Source records
/---

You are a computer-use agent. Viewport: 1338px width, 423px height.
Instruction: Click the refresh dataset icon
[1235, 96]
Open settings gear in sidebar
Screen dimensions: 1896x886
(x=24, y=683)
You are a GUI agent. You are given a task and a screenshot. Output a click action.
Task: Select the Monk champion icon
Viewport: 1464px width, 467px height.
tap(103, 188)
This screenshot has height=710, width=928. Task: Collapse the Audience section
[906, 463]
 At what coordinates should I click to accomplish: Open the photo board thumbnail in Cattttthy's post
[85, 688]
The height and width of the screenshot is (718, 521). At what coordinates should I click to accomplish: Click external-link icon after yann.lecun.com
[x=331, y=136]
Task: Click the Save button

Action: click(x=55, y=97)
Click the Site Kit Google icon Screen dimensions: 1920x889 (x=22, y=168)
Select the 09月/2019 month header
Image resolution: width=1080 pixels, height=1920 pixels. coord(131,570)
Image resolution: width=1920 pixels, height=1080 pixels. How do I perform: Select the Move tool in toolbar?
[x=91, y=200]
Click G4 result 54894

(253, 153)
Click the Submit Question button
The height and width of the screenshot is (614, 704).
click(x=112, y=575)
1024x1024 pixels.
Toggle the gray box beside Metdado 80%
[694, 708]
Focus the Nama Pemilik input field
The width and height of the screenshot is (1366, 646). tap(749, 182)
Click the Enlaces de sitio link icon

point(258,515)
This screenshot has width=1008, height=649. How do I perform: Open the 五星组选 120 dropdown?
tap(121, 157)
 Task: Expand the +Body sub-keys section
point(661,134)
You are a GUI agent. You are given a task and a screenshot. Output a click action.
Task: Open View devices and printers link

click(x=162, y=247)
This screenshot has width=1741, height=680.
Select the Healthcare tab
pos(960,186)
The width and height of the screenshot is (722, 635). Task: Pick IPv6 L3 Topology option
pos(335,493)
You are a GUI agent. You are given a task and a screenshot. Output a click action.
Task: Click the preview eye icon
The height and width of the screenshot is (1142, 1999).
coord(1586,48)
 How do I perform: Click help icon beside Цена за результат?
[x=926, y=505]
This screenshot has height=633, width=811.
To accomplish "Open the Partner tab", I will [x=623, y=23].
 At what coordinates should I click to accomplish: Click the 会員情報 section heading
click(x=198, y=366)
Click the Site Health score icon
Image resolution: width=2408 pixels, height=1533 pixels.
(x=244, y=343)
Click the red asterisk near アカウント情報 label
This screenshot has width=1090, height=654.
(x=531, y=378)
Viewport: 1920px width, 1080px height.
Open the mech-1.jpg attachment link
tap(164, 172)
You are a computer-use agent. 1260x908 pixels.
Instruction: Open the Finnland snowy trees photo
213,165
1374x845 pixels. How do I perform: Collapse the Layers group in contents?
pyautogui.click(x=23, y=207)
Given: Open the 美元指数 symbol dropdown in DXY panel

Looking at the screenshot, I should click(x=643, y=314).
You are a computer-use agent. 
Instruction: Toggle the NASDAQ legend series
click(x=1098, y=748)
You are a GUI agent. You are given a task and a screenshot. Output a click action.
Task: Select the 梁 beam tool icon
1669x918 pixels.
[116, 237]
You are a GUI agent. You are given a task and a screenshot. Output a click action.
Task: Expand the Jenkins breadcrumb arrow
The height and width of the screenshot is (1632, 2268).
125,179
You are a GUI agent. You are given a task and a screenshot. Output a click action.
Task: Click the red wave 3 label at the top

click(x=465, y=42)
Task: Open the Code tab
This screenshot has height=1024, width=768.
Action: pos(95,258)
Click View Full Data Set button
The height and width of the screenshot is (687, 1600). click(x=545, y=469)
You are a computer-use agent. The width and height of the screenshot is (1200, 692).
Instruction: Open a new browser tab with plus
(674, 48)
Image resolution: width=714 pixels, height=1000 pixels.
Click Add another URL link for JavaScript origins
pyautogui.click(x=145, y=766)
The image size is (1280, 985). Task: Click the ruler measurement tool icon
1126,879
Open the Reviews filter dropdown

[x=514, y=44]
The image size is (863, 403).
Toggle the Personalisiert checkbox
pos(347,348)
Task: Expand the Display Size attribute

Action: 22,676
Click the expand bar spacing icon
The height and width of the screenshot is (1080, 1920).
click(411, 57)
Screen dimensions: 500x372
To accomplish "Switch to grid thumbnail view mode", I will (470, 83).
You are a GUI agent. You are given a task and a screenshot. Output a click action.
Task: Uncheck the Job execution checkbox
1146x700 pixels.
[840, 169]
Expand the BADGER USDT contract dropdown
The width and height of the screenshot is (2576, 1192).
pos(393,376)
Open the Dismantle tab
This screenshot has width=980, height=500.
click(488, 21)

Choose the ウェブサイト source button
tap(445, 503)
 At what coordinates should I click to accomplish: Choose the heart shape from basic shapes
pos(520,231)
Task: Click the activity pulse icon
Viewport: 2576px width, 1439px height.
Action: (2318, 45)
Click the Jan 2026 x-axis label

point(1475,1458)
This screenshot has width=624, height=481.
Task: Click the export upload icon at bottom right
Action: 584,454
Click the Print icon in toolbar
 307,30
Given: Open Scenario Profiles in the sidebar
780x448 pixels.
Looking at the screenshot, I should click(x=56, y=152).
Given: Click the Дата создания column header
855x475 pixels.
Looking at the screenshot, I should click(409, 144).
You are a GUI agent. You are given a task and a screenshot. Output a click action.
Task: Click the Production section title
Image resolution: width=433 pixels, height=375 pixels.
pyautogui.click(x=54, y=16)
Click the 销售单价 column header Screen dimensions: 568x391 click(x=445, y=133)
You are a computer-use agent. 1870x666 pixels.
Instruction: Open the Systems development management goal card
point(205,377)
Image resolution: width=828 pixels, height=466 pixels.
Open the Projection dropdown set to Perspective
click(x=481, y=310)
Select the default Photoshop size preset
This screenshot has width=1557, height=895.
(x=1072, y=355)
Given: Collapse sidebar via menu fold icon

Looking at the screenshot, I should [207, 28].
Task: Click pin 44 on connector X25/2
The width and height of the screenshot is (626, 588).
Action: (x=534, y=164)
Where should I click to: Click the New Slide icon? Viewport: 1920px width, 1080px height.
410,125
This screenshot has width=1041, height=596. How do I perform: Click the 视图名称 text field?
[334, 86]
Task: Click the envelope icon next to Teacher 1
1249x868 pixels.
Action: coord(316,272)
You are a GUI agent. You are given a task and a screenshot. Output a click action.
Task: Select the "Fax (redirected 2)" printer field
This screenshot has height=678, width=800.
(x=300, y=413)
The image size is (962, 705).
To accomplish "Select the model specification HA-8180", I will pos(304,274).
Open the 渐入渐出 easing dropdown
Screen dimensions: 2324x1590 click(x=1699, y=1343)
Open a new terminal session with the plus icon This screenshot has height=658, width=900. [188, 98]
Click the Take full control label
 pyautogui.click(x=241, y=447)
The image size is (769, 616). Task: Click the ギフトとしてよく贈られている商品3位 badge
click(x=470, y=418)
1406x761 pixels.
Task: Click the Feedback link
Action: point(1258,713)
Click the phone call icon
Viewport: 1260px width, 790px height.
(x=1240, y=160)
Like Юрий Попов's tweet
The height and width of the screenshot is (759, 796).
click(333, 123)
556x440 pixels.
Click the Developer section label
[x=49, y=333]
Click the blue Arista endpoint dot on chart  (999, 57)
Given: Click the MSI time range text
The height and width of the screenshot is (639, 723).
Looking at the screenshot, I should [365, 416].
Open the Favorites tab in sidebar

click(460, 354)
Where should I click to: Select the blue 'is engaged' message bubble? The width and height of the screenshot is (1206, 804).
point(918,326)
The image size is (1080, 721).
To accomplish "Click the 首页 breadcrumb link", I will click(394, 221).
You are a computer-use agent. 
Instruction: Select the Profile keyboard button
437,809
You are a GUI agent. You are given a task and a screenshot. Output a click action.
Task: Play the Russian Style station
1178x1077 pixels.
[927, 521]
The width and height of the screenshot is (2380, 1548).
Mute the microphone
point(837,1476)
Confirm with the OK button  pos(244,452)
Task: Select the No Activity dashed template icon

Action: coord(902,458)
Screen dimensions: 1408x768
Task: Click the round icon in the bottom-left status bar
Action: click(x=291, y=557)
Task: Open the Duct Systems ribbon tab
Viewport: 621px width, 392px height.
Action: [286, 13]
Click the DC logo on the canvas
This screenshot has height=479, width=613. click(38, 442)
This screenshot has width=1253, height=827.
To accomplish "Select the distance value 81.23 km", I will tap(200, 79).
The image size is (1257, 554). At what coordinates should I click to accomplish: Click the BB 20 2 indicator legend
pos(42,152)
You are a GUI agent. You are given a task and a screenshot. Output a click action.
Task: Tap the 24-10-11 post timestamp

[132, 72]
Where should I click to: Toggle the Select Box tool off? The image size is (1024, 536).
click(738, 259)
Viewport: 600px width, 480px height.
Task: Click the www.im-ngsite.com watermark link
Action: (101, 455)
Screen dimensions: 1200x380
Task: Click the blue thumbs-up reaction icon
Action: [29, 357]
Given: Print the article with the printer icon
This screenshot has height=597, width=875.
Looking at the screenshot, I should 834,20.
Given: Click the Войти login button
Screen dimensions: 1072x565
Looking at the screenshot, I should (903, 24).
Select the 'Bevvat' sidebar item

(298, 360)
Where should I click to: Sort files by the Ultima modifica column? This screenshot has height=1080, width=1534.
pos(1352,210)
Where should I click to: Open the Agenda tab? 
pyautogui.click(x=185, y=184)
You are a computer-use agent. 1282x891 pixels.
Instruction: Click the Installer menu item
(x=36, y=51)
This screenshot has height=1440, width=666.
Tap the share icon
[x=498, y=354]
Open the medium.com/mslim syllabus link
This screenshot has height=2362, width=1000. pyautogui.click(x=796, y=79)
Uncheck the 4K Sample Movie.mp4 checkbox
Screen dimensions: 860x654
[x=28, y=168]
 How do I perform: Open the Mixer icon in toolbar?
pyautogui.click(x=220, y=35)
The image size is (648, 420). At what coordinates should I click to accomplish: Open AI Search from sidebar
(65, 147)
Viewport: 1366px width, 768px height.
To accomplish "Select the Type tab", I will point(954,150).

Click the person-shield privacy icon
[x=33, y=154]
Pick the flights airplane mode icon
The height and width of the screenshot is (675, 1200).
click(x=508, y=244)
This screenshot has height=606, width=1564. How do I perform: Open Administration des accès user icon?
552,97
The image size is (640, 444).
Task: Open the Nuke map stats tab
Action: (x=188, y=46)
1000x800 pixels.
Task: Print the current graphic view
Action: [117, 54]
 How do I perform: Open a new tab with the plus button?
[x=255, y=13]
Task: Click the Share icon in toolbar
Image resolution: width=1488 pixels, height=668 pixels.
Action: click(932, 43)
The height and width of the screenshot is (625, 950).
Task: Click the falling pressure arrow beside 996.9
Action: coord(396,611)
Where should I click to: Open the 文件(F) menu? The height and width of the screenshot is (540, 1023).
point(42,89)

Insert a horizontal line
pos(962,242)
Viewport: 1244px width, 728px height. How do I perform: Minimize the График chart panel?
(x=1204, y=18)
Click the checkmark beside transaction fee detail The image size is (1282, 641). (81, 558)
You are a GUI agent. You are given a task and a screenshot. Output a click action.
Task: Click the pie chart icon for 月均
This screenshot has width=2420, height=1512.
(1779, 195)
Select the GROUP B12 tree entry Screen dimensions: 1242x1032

\---

Challenge: Pick out and copy each line of the data above that contains the string "item".

Output below:
Select the 'Bevvat' sidebar item
Instruction: Click the Installer menu item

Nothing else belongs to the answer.